“Yes,” drawled the equerry. “She’s been admired everywhere, as usual, and half our staff are over head and ears in love with her. She’s been flirting outrageously.”

“Then half your staff are fools,” I exclaimed bluntly.

“Ah, my dear Trewinnard, she is so sweet, so very charming, so exquisite, so entirely unlike the other girls at Court—so delightfully unconventional.”
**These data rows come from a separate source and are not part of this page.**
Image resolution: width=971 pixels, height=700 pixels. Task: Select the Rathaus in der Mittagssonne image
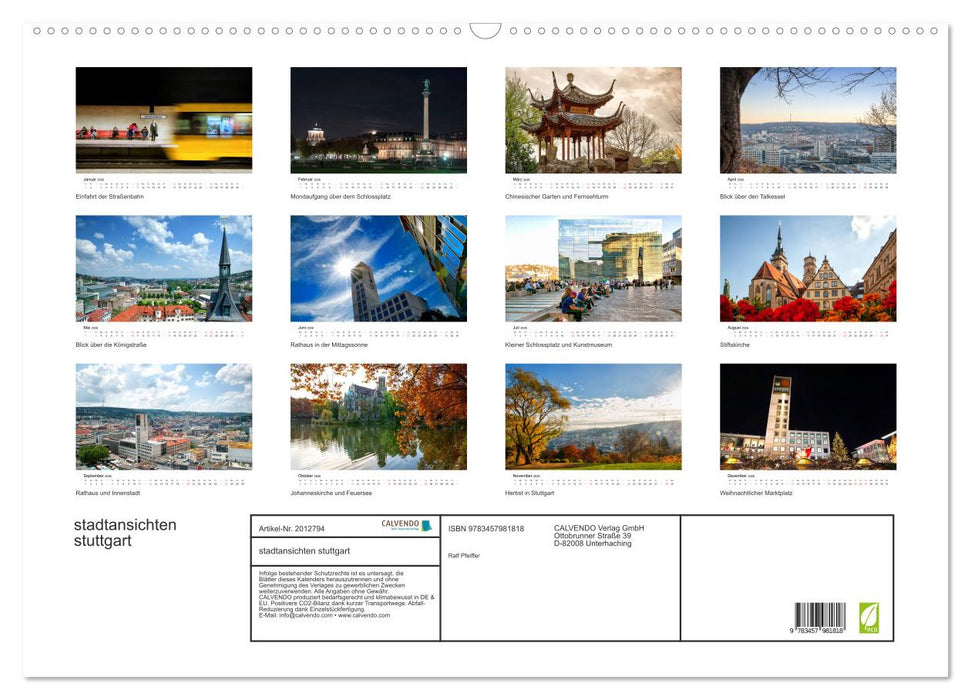click(379, 268)
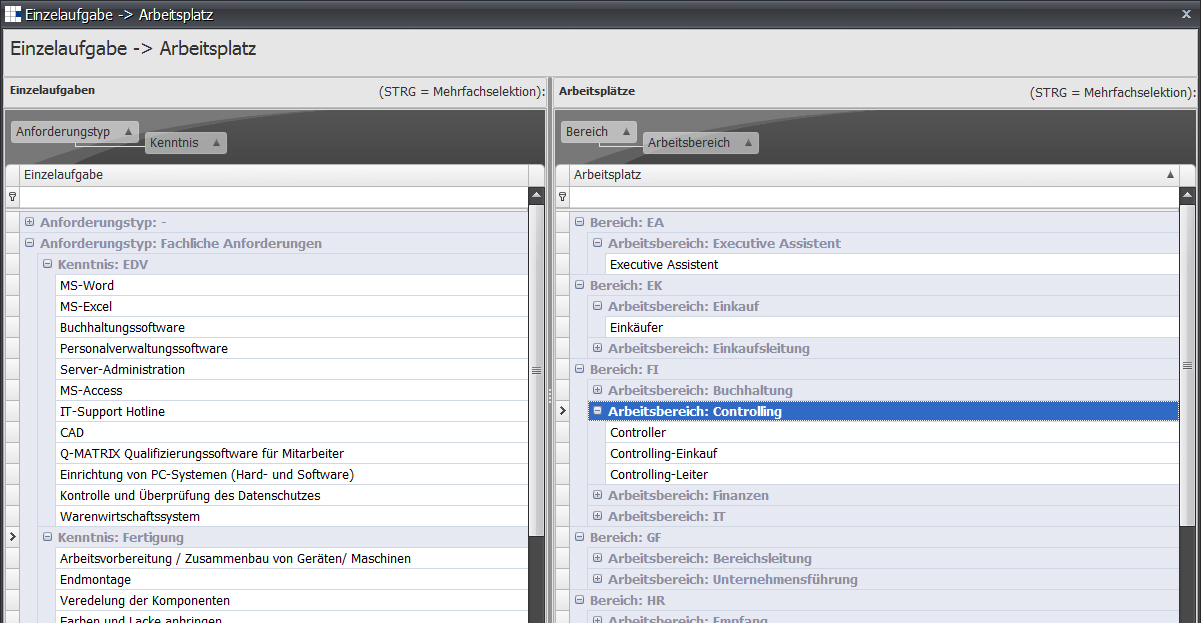This screenshot has height=623, width=1201.
Task: Expand Arbeitsbereich: Einkaufsleitung group
Action: coord(598,348)
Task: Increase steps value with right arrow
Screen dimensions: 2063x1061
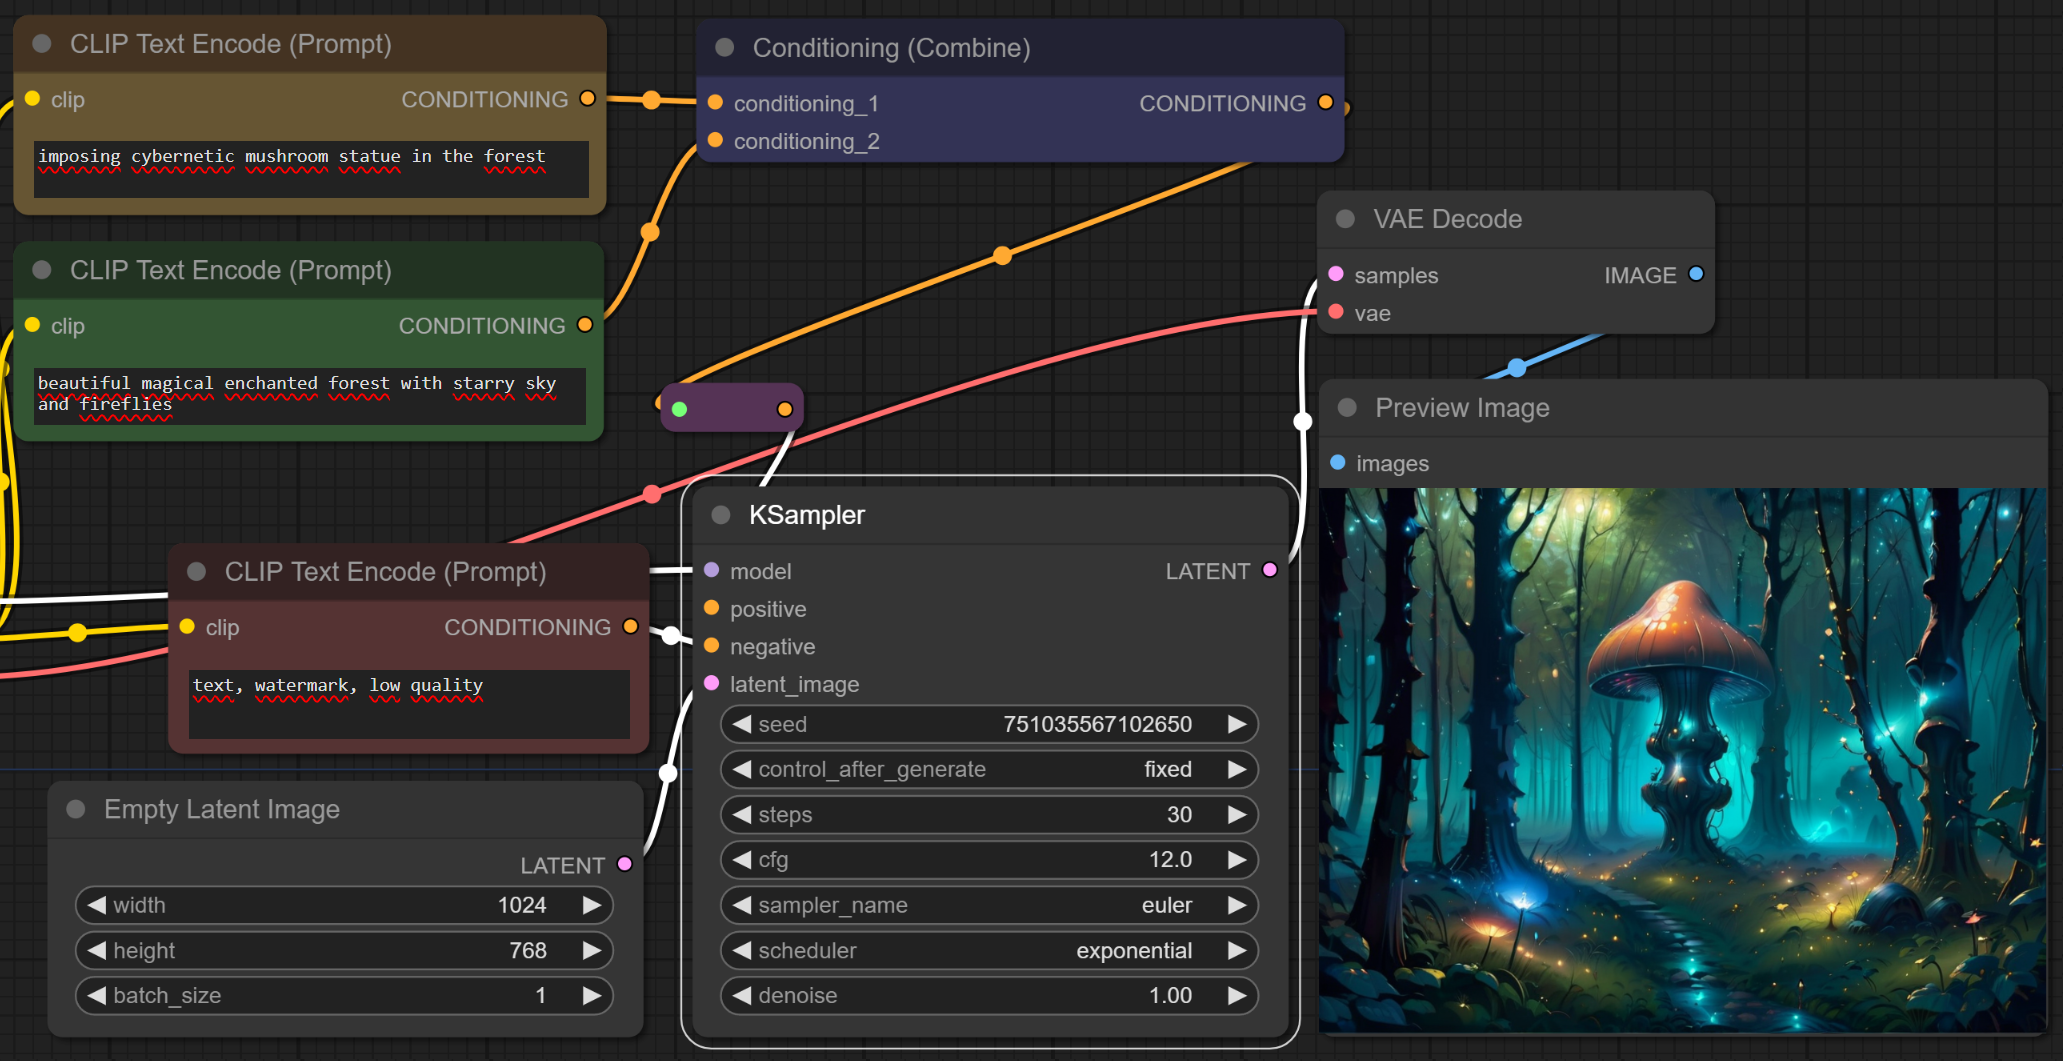Action: [1237, 815]
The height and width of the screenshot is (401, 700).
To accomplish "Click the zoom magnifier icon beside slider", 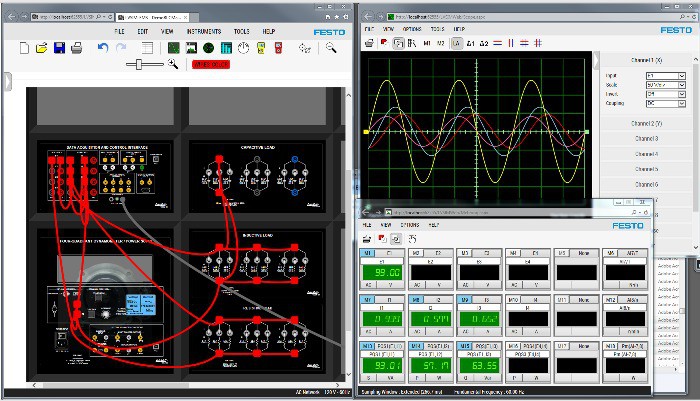I will 173,64.
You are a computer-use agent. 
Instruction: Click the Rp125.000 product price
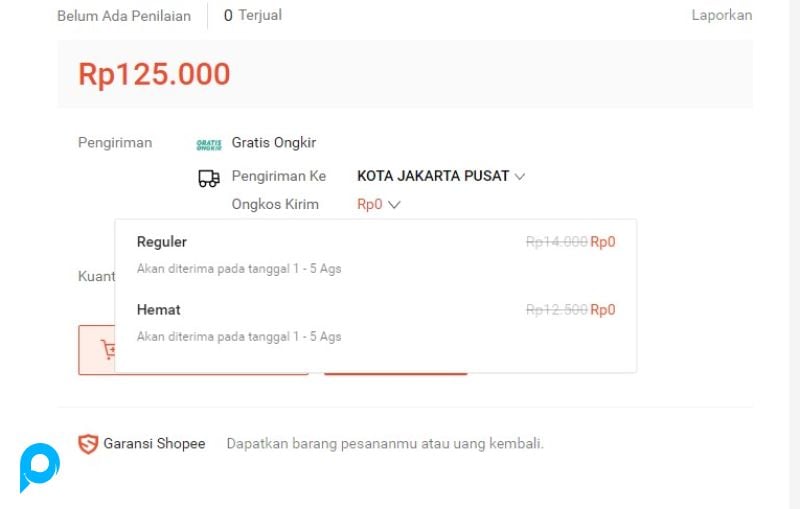pos(154,74)

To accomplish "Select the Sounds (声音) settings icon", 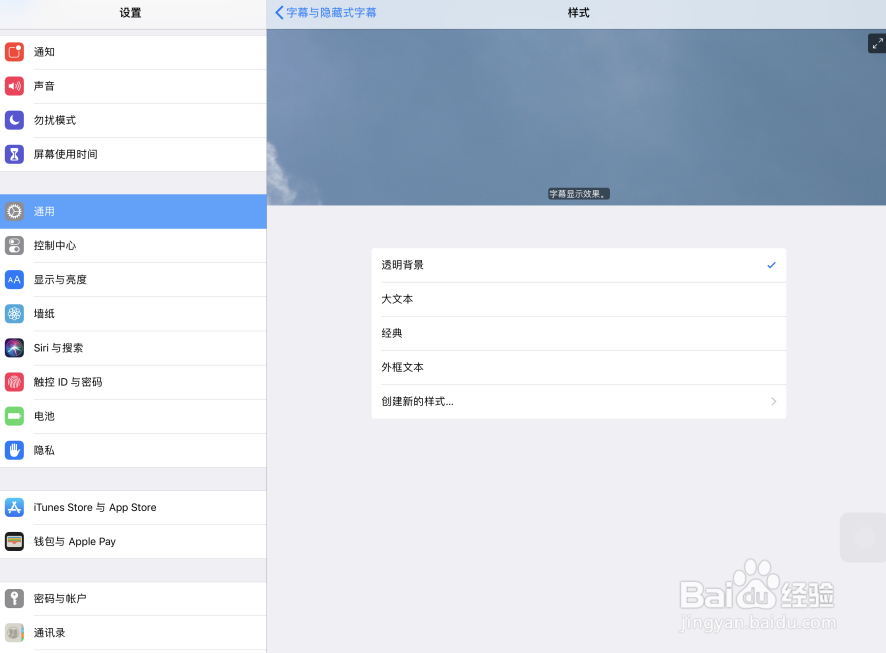I will click(14, 86).
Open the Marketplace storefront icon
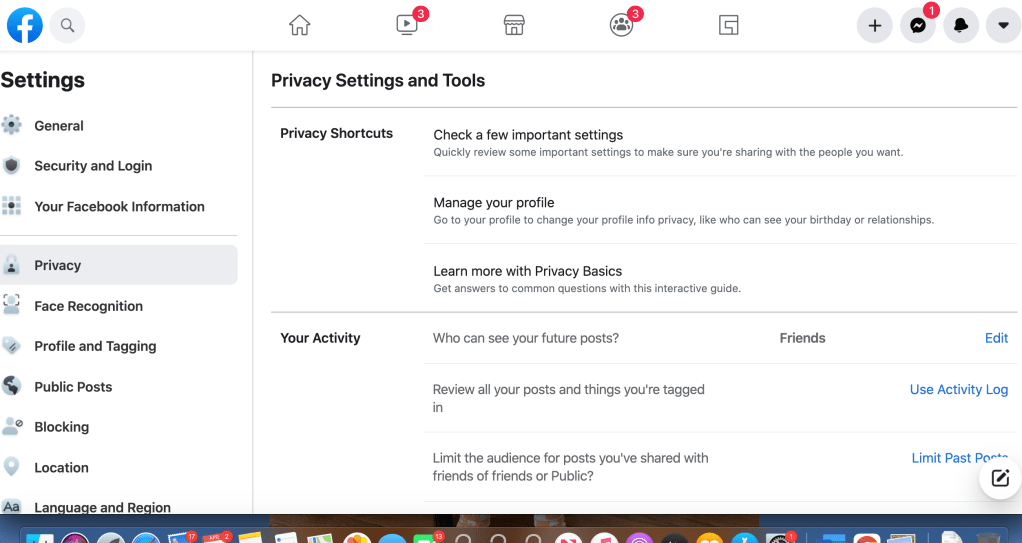1022x543 pixels. tap(514, 26)
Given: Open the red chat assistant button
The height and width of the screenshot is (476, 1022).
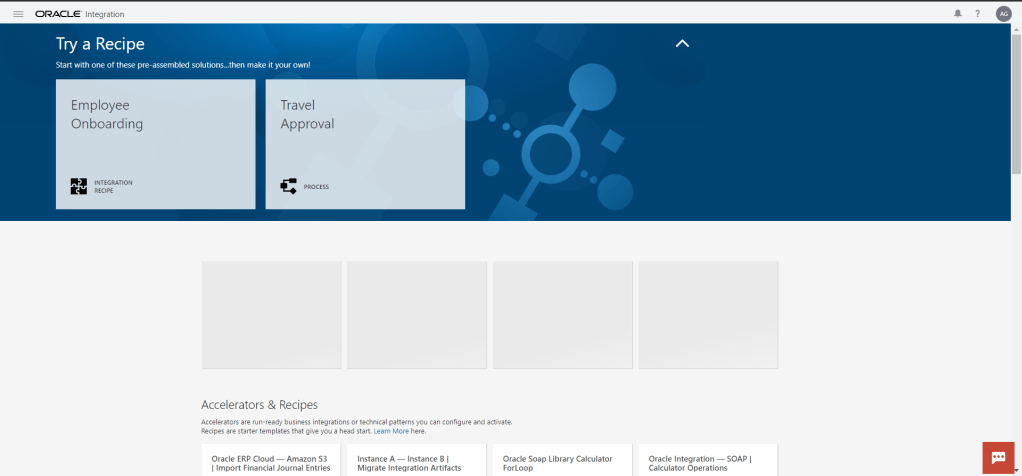Looking at the screenshot, I should coord(998,457).
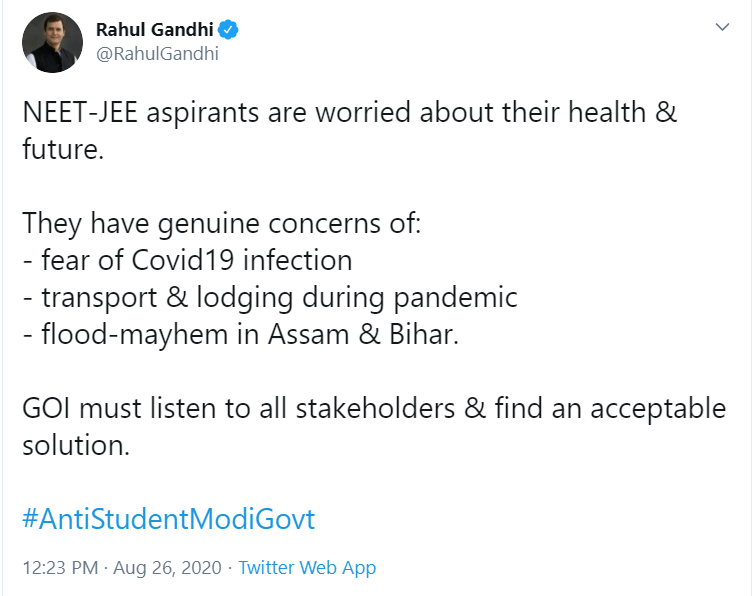Click the word 'solution.' in tweet
This screenshot has width=755, height=596.
(76, 445)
“A little too unconventional to suit some—if all I hear be true,” I remarked with a smile.

“You know her, of course. She’s an intimate friend of yours. I overheard her one day telling the Emperor what an excellent tennis player you were.”

“Well, I don’t fancy His Majesty interests himself very much in tennis,” I laughed. “He has other, and far more important, matters to occupy his time—the affairs of his great nation.”

“Natalia, or Tattie, as they call her in the Imperial circle, is his favourite niece. Nowadays she goes everywhere with him, and does quite a lot of his most private correspondence—that which he does not even trust to Calitzine.”

“Then the Emperor is more friendly towards Her Imperial Highness than before—eh?” I asked, for truth to tell I was very anxious to satisfy myself upon this point.

“Yes. She has been forgiven for that little escapade in Moscow.”

“What escapade?” I asked, feigning surprise.